Of course, the role of The Three Laws in your conversation will vary widely depending on who you are talking to. Many people will simply dismiss the whole FAI problem by referencing them. Those arguing that the problem is important often bring up The Three Laws as a perfect example how unexpectedly difficult building Friendly machines is in practice, pointing out (correctly) that most of the short stories in the original I Robot used some special case where The Three Laws produced interesting or problematic situations. Over the roughly 40 years in which he developed the universe of the Robot books, Asimov adjusted his Laws over time in response the such criticism. By The Robots of Dawn (1984) we find a world where The Laws have a nuanced definition of “harm” to include emotional harm, and an ability to override orders if it believes the human giving them is not mentally capable. Here the chance of extinction level events from accidental non-friendliness seems quite small, although clever humans are finding more ways to exploit The Laws against their original intent. The network of goals and beliefs seems pretty well tuned to general friendliness in the societies Asimov creates. Sure it’s a heuristic soup that might have gone horribly wrong if it were implemented in the real world but, all things considered, it’s a pretty good soup.

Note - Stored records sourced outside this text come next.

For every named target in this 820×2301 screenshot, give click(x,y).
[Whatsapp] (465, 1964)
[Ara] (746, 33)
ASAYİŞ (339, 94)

However, there’s one aspect of the laws that is almost never brought up; Asimov’s robots were never self modifying. He makes it very clear that robots have neither the understanding nor the tools to effectively self modify, although he doesn’t give much of a reason why this should be so. And they still manage to have all the political intrigue and capacity of inspiring discussion, even without self modification. Asimov did later added a zeroth law of protecting Humanity as a whole, “discovered” by a robot in Robots and Empire. It has it’s own flaws, but I think the rest of his work stands on it’s own as an effective example of the vast difference in difficulty between friendly AI and Friendly AI. In most discourse outside the SIAI/Less Wrong community the capitalization makes no difference; friendly just means “won’t harm humanity in the long run”. But the original ‘formal’ definition proposed by Eliezer Yudkowsky makes explicit reference to self modification:
[Friendliness is] an invariant which you can prove a recursively self-improving optimizer obeys.

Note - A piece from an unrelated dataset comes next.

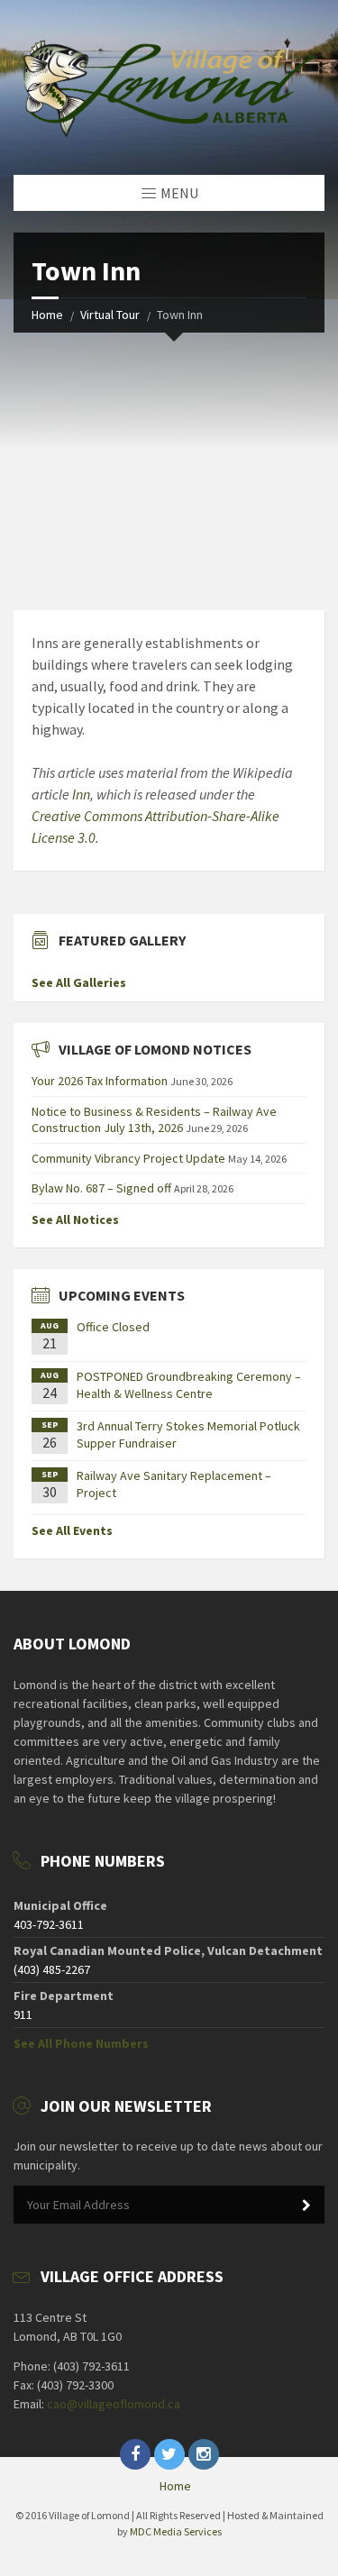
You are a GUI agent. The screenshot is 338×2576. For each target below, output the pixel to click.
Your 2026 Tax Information (100, 1081)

It’s not overly jargony, but some of the terms could use a little unpacking. Another way of saying it would be: a characteristic of an intelligent agent is “friendly” if you can prove something about it will not change if the agent has perfect knowledge of itself and can perfectly modify itself. Note that this says nothing about what you would want that characteristic to be or how you could influence it. That is an entirely separate question which will also have to be solved before Friendly AI is possible. It a hard problem and a primary source of plot points in Asimov’s books, but it is not The Hard Problem of ‘simply’ proving that such an invariant exists. Beyond a broad understanding of some general characteristics we really have almost no idea what a recursively self modifying agent might do. The general mind bending-ness of the problem points to issues that go to the core of our understanding of mathematics and what systems can or cannot prove about themselves, and makes it clear that throwing a few intuitive heuristics in to start and hoping for the best when you’re building your seed AI is not in any way sufficient to show friendliness.